Action item:
All entries below are to be set down again, identical to the source.
★ ★ ★ ★ ★ ★ ★
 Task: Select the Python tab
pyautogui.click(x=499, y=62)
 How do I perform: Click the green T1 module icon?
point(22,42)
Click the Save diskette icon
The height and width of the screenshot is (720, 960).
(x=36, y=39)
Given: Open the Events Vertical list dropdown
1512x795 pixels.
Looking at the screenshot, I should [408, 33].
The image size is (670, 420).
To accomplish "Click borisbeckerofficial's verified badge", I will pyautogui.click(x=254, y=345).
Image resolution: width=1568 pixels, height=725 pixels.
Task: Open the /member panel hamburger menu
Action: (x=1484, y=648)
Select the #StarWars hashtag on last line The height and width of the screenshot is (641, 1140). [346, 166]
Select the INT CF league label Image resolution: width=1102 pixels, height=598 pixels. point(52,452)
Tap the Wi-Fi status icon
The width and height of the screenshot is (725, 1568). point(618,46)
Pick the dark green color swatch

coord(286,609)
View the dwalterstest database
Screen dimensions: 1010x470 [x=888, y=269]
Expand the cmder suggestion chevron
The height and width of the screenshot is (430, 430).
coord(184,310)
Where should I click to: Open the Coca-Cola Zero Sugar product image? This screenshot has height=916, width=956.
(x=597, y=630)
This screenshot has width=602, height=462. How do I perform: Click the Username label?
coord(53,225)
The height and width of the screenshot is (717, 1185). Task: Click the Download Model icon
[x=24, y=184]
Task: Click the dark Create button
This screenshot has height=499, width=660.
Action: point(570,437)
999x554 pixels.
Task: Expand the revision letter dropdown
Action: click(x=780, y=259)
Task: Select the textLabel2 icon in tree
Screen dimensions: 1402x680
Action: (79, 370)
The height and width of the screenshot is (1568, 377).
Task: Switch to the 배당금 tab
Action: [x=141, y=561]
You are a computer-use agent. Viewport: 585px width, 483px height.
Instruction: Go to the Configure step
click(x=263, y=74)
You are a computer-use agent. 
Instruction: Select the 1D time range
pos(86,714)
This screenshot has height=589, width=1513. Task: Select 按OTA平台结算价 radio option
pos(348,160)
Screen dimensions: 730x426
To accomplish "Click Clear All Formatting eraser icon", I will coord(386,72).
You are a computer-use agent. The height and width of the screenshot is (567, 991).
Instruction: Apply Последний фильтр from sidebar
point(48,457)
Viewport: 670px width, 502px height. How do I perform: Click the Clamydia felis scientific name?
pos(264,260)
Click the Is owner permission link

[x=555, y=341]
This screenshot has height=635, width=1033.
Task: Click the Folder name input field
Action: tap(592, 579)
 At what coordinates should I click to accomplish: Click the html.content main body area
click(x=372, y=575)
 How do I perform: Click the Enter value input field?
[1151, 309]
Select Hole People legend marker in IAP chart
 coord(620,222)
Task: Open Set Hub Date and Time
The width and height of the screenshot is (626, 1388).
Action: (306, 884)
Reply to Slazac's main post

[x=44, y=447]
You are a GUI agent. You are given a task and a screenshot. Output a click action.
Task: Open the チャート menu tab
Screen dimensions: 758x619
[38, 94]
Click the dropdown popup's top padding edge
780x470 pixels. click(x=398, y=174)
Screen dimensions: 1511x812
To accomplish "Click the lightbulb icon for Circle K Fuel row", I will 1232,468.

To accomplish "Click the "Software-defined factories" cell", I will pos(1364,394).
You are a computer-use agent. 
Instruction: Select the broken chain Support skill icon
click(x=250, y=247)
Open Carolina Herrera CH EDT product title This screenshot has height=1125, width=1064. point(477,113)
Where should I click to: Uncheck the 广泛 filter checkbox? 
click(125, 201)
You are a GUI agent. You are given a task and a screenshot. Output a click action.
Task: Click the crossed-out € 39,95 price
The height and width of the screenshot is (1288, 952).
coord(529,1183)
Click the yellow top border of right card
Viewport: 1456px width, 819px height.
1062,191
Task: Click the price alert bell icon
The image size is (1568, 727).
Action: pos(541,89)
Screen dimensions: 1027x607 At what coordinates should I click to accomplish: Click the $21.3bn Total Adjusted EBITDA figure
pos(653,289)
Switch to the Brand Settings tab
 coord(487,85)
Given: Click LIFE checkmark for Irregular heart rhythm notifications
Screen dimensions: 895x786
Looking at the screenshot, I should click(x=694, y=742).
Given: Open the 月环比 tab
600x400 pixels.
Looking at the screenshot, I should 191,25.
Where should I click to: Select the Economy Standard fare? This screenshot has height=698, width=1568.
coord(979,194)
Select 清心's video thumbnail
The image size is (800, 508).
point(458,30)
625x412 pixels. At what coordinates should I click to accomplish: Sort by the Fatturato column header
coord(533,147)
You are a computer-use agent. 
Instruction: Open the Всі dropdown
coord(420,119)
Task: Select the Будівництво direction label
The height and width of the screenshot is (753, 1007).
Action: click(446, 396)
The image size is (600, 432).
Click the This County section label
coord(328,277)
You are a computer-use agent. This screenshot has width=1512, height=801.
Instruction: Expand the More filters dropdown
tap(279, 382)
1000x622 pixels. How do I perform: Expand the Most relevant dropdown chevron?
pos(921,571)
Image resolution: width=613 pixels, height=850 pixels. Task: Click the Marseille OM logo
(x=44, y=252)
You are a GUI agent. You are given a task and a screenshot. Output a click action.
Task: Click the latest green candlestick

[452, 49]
★ ★ ★ ★ ★ ★ ★
Finished task:
 Task: Select the Python tab
pyautogui.click(x=499, y=62)
 How do I perform: Click the green T1 module icon?
point(22,42)
Click the Save diskette icon
The height and width of the screenshot is (720, 960).
(x=36, y=39)
Given: Open the Events Vertical list dropdown
1512x795 pixels.
Looking at the screenshot, I should [408, 33].
The image size is (670, 420).
To accomplish "Click borisbeckerofficial's verified badge", I will pyautogui.click(x=254, y=345).
Image resolution: width=1568 pixels, height=725 pixels.
Task: Open the /member panel hamburger menu
Action: (x=1484, y=648)
Select the #StarWars hashtag on last line The height and width of the screenshot is (641, 1140). [346, 166]
Select the INT CF league label Image resolution: width=1102 pixels, height=598 pixels. point(52,452)
Tap the Wi-Fi status icon
The width and height of the screenshot is (725, 1568). point(618,46)
Pick the dark green color swatch

coord(286,609)
View the dwalterstest database
Screen dimensions: 1010x470 [x=888, y=269]
Expand the cmder suggestion chevron
The height and width of the screenshot is (430, 430).
coord(184,310)
Where should I click to: Open the Coca-Cola Zero Sugar product image? This screenshot has height=916, width=956.
(x=597, y=630)
This screenshot has width=602, height=462. How do I perform: Click the Username label?
coord(53,225)
The height and width of the screenshot is (717, 1185). Task: Click the Download Model icon
[x=24, y=184]
Task: Click the dark Create button
This screenshot has height=499, width=660.
Action: point(570,437)
999x554 pixels.
Task: Expand the revision letter dropdown
Action: click(x=780, y=259)
Task: Select the textLabel2 icon in tree
Screen dimensions: 1402x680
Action: (79, 370)
The height and width of the screenshot is (1568, 377).
Task: Switch to the 배당금 tab
Action: [x=141, y=561]
You are a computer-use agent. Viewport: 585px width, 483px height.
Instruction: Go to the Configure step
click(x=263, y=74)
You are a computer-use agent. 
Instruction: Select the 1D time range
pos(86,714)
This screenshot has height=589, width=1513. Task: Select 按OTA平台结算价 radio option
pos(348,160)
Screen dimensions: 730x426
To accomplish "Click Clear All Formatting eraser icon", I will coord(386,72).
You are a computer-use agent. The height and width of the screenshot is (567, 991).
Instruction: Apply Последний фильтр from sidebar
point(48,457)
Viewport: 670px width, 502px height. How do I perform: Click the Clamydia felis scientific name?
pos(264,260)
Click the Is owner permission link

[x=555, y=341]
This screenshot has height=635, width=1033.
Task: Click the Folder name input field
Action: tap(592, 579)
 At what coordinates should I click to accomplish: Click the html.content main body area
click(x=372, y=575)
 How do I perform: Click the Enter value input field?
[1151, 309]
Select Hole People legend marker in IAP chart
 coord(620,222)
Task: Open Set Hub Date and Time
The width and height of the screenshot is (626, 1388).
Action: (306, 884)
Reply to Slazac's main post

[x=44, y=447]
You are a GUI agent. You are given a task and a screenshot. Output a click action.
Task: Open the チャート menu tab
Screen dimensions: 758x619
[38, 94]
Click the dropdown popup's top padding edge
780x470 pixels. click(x=398, y=174)
Screen dimensions: 1511x812
To accomplish "Click the lightbulb icon for Circle K Fuel row", I will 1232,468.

To accomplish "Click the "Software-defined factories" cell", I will pos(1364,394).
You are a computer-use agent. 
Instruction: Select the broken chain Support skill icon
click(x=250, y=247)
Open Carolina Herrera CH EDT product title This screenshot has height=1125, width=1064. point(477,113)
Where should I click to: Uncheck the 广泛 filter checkbox? 
click(125, 201)
You are a GUI agent. You are given a task and a screenshot. Output a click action.
Task: Click the crossed-out € 39,95 price
The height and width of the screenshot is (1288, 952).
coord(529,1183)
Click the yellow top border of right card
Viewport: 1456px width, 819px height.
1062,191
Task: Click the price alert bell icon
The image size is (1568, 727).
Action: pos(541,89)
Screen dimensions: 1027x607 At what coordinates should I click to accomplish: Click the $21.3bn Total Adjusted EBITDA figure
pos(653,289)
Switch to the Brand Settings tab
 coord(487,85)
Given: Click LIFE checkmark for Irregular heart rhythm notifications
Screen dimensions: 895x786
Looking at the screenshot, I should click(x=694, y=742).
Given: Open the 月环比 tab
600x400 pixels.
Looking at the screenshot, I should 191,25.
Where should I click to: Select the Economy Standard fare? This screenshot has height=698, width=1568.
coord(979,194)
Select 清心's video thumbnail
The image size is (800, 508).
point(458,30)
625x412 pixels. At what coordinates should I click to accomplish: Sort by the Fatturato column header
coord(533,147)
You are a computer-use agent. 
Instruction: Open the Всі dropdown
coord(420,119)
Task: Select the Будівництво direction label
The height and width of the screenshot is (753, 1007).
Action: click(446, 396)
The image size is (600, 432).
Click the This County section label
coord(328,277)
You are a computer-use agent. This screenshot has width=1512, height=801.
Instruction: Expand the More filters dropdown
tap(279, 382)
1000x622 pixels. How do I perform: Expand the Most relevant dropdown chevron?
pos(921,571)
Image resolution: width=613 pixels, height=850 pixels. Task: Click the Marseille OM logo
(x=44, y=252)
You are a GUI agent. You are given a task and a screenshot. Output a click action.
Task: Click the latest green candlestick

[452, 49]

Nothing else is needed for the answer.